第34章

  他不觉倒退几步,保持着一段距离,他认为合理的防卫距离。
  “是我。”
  “你……”他心里惊,双手紧握。
  面前这人似曾相认,却又十分陌生。不禁摇摇头,警惕地打量着来人。
  “是……是我……”来人气喘未定,还狠狠地拍了几下胸口,“是是是我。”
  “你是哪个?”
  “是我。”
  “我晓得是你,但你是哪个?”
  “我,游智。”
  “游智?”他努力地从逝去的记忆中搜索着这个名字,终于记了起来。刚才严祺鸿不是的确提到这人吗?他疑惑地看看面前这人。
  “大演员呐。”
  “你看到她过吗?”游智似乎没有闲暇跟他寒喧。
  “哪个她?你倒把我搞糊涂哰。”
  “祺鸿。”游智顿了顿,稳定了一下情绪,“刚才只见她人影一晃,从你这边过去。我从楼上追下来,噫,居然一会儿工夫人影都不见哰。哦,听她说,你夫人是她表姐。”

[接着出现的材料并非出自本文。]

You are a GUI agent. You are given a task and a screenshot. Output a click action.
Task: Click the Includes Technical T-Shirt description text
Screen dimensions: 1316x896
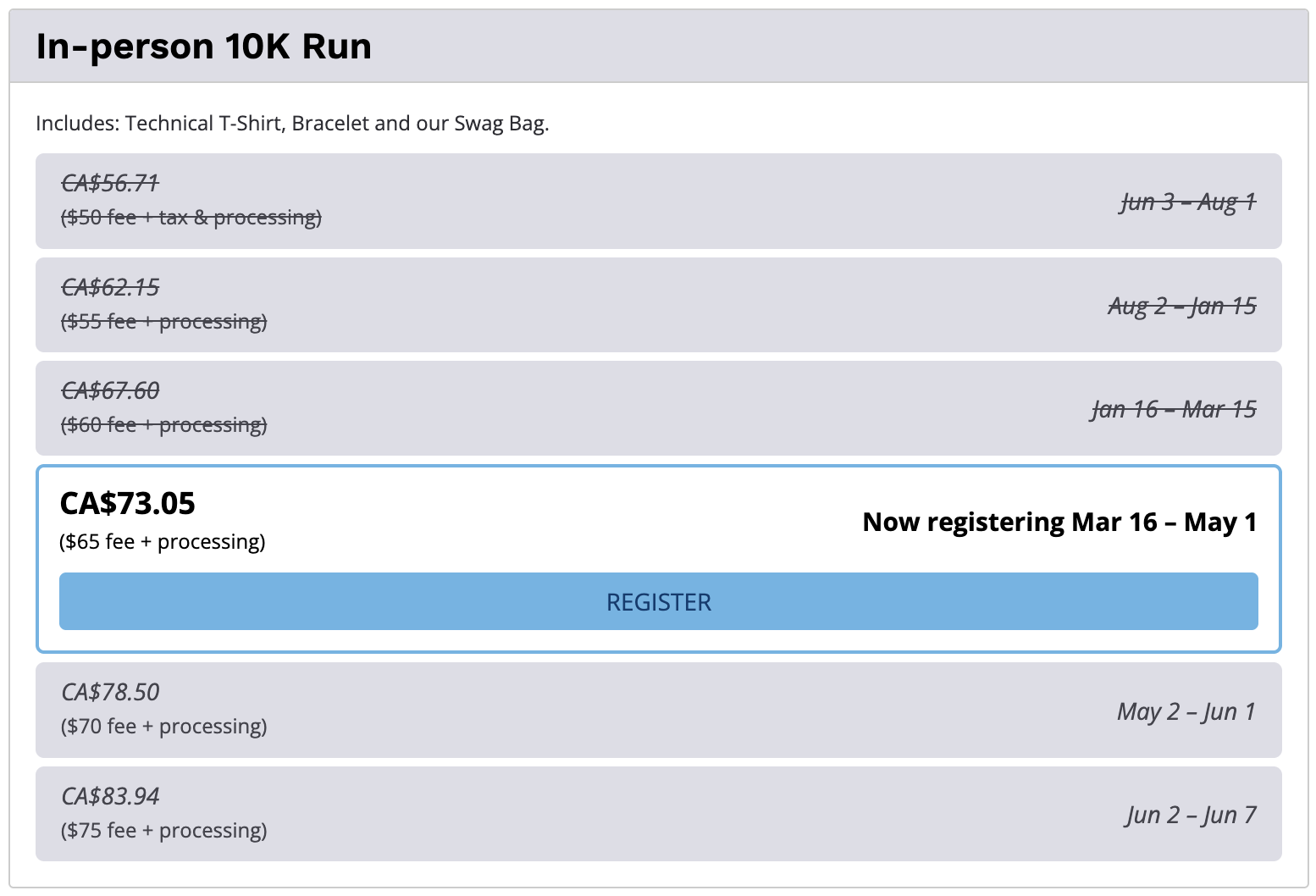coord(292,124)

  黄权路总算记了起来,前几天树芳提到过严祺鸿,而纪文提到过严祺鸿的男朋友就是吴智。他总算把刚离开的那个女孩与面前这个男孩连成了一线。
  “刚才是见过。”
  他双眼直视着眼前这个叫游智的人,迷茫的脸颊上透着几分英俊,焦急的双眼闪烁着几分执着。

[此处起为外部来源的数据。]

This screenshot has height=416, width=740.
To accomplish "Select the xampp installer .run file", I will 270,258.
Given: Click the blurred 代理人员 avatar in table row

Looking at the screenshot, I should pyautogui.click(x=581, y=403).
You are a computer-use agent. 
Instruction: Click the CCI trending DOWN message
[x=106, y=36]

  “真的见过?她朝哪点去哰?”此话一出口,他摸了摸余香未散的脖颈,一个自认绝妙的主意在脑中冉冉升起,血红血红的一片。
  “确实见过。”他朝那女孩跑离的另一个方向一指,“就那条巷子。”
  游智一听,二话不说,径直朝那条巷子快步奔去。他心里嘻嘻一笑。几天来的闷气在寒气中飘散。

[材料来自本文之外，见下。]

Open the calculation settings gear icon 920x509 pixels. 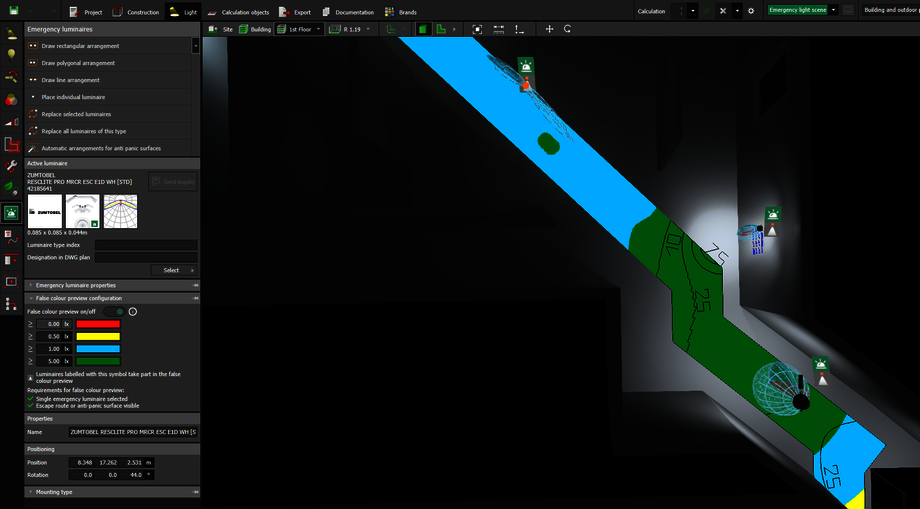pyautogui.click(x=751, y=11)
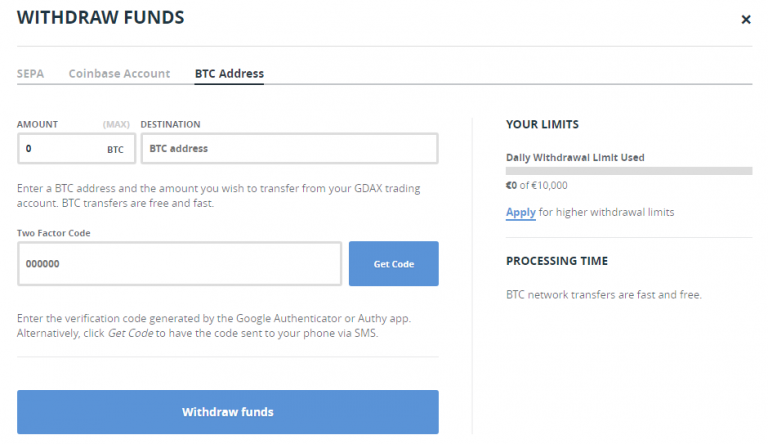
Task: Click the WITHDRAW FUNDS dialog title
Action: point(100,18)
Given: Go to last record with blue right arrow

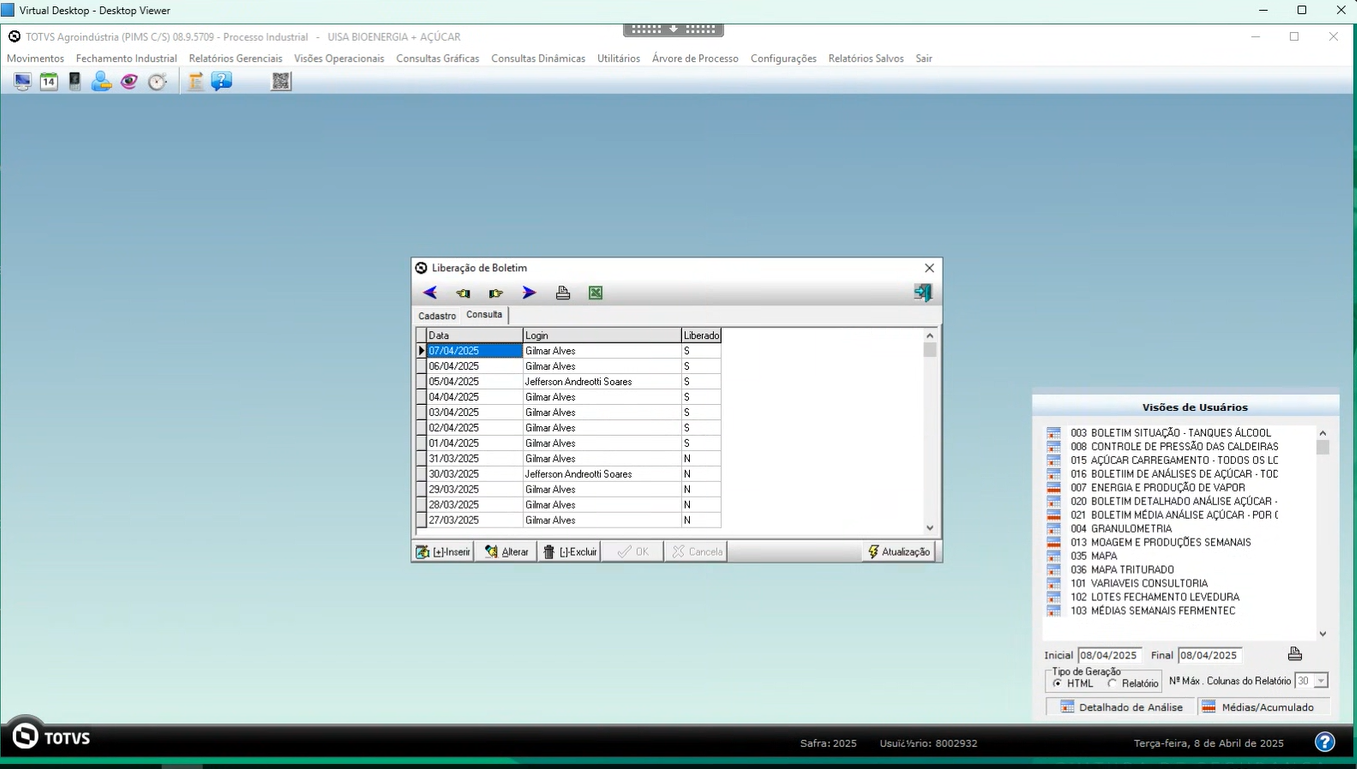Looking at the screenshot, I should point(529,293).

  不知不觉间,抬头望处,一块招牌直泻眼底,穿透视网膜,直逼心底。
  “清馨餐馆”?他仔细看了看,的确没错。
  一路过来,招牌琳琅满目,层出不穷,也俗不可耐。什么福来餐馆聚富苑夜不归餐厅……最可笑的要数“走不动”餐馆了。没想到,如此俗的地方居然出了“清馨餐馆”,油烟升腾中一缕清香,雅自是雅到了极处,万俗之中一点雅更显出这家餐馆的可贵之处来。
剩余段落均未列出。